Ainsi, confrontés à cette difficulté qui remet en cause leur côté sanitaire, les résidents lancent un cri de détresse à l’endroit des autorités compétentes du Centre des Œuvres Universitaires et Sociales de Parakou pour qu’ils puissent régler le plus tôt possible ces problèmes en résidence afin de créer de meilleures conditions d’apprentissage.

Face à la persistance du problème, les membres du bureau du Comité de Gestion des Résidences (Cgr), lors d’une descente effectuée ce vendredi 16 janvier 2026, dans les différentes résidences, ont rassuré les résidents sur la résolution du problème. Les autorités compétentes en la matière, à leur tour, n’ont pas manqué de rasséréner cette agitation observée chez les locataires : « Les dispositions sont déjà prises pour pallier ce problème d’entretien et, d’ici le lundi, les agents reprendront fonction. »

Toutefois, le non-entretien des résidences universitaires par les agents peut avoir moults répercussions aussi bien sur la santé des étudiants, sur leur vie académique ainsi que sur la crédibilité de l’université. Voici quelques-unes des conséquences possibles :

  • Les problèmes de santé : la propagation de maladies infectieuses telles que la grippe, la tuberculose, et bien d’autres ; les allergies et asthme dus à la poussière et aux moisissures ; les infections cutanées et oculaires dues à la saleté et aux bactéries.
  • L’impact sur la vie académique : l’absentéisme et le retard dans les études en raison de maladies ; les difficultés à se concentrer et à étudier dans un environnement sale et insalubre ; le stress et l’anxiété dus à la situation.
  • Répercussions sur l’université : la dégradation de l’image de l’université ; la perte de confiance des étudiants et des parents.

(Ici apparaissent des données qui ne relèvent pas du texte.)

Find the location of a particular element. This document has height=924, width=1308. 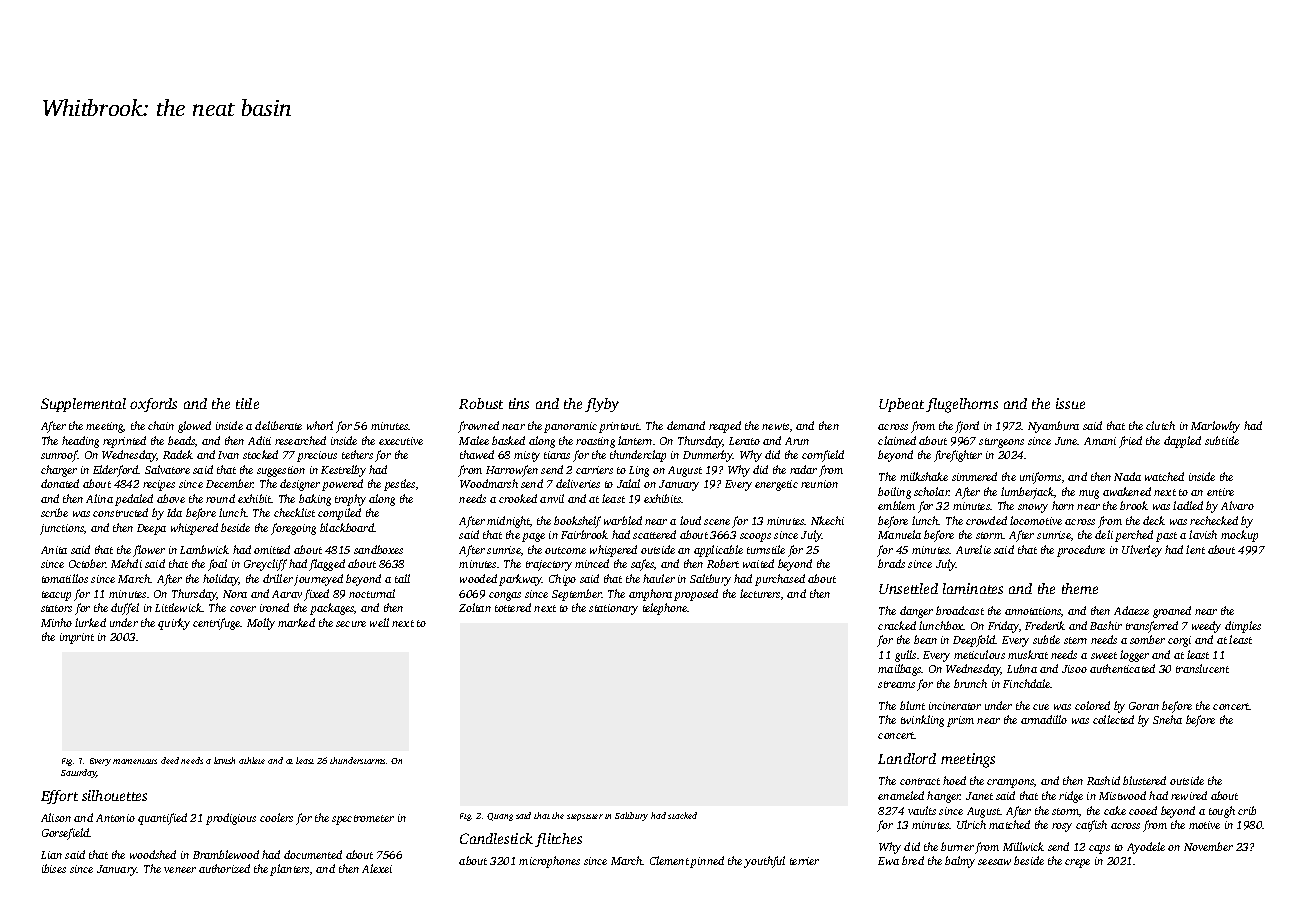

Supplemental is located at coordinates (83, 405).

Conscient des dégâts que peut engendrer ce défi auquel sont confrontés les universitaires, en particulier les résidents, de nombreuses solutions peuvent être envisagées. Pour résoudre ce problème, voici quelques solutions possibles :

  • Renouvellement anticipé des contrats : mettre en place des dispositions nécessaires pour le renouvellement des contrats du prestataire avant expiration.
  • Sensibilisation des étudiants : les étudiants devraient être sensibilisés à l’importance de la propreté et à leur rôle dans le maintien de la propreté des résidences universitaires.
  • Création d’un comité de suivi : un comité de suivi devrait être créé pour surveiller la situation et prendre des mesures pour améliorer la propreté des résidences universitaires.
  • Allocation de ressources suffisantes : l’université devrait allouer des ressources suffisantes pour le nettoyage des résidences universitaires.

En mettant en œuvre ces solutions, l’université peut améliorer la santé et la vie académique des étudiants et créer un environnement propice à l’apprentissage.